Origine et victimes du rootkit
Bien que les chercheurs n'aient pas été en mesure de lier définitivement CosmicStrand à un acteur de menace particulier, ils ont trouvé des modèles de code similaires au botnet MyKings, qui serait d'origine chinoise et a été utilisé en 2020 pour livrer des cryptomineurs. Cela suggère que CosmicStrand a également été créé par un acteur malveillant parlant chinois ou qui a accès à des ressources de logiciels malveillants partagées entre des groupes de menaces chinois. Les victimes identifiées jusqu'à présent étaient basées en Chine, au Vietnam, en Iran et en Russie et semblent être des particuliers plutôt que des organisations de secteurs industriels particuliers. Cependant, Kaspersky n'a de visibilité que sur les utilisateurs de ses propres produits, de sorte que d'autres victimes pourraient exister dans le monde, d'autant plus qu'il n'est pas facile de détecter les implants CosmicStrand et que les attaquants derrière sont prudents dans la sélection des victimes.

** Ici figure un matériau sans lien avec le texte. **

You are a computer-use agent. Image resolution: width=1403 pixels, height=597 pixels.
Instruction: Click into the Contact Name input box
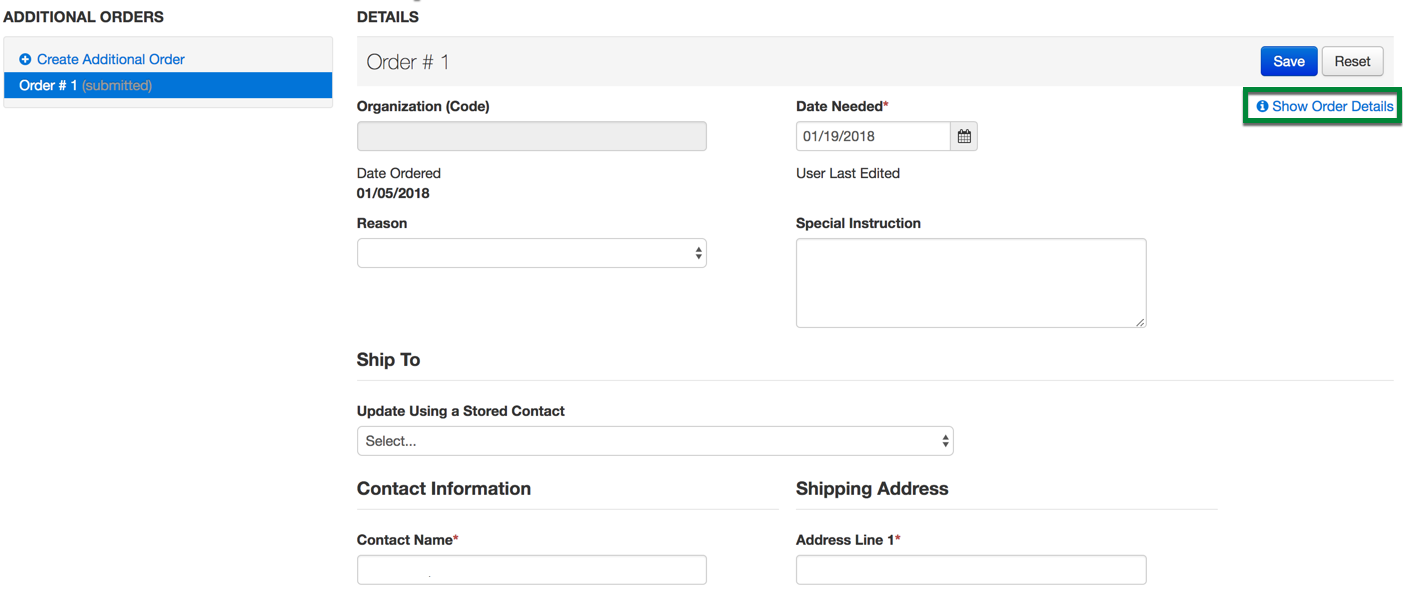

« L'aspect le plus frappant de ce rapport est que cet implant UEFI semble avoir été utilisé dans la nature depuis la fin de 2016 - bien avant que les attaques UEFI ne commencent à être décrites publiquement », ont déclaré les chercheurs. « Cette découverte soulève une dernière question : si c'est ce que les attaquants utilisaient à l'époque, qu'utilisent-ils aujourd'hui ? Les multiples rootkits découverts jusqu'à présent mettent en évidence un angle mort dans notre industrie qui doit être résolu le plus tôt possible ».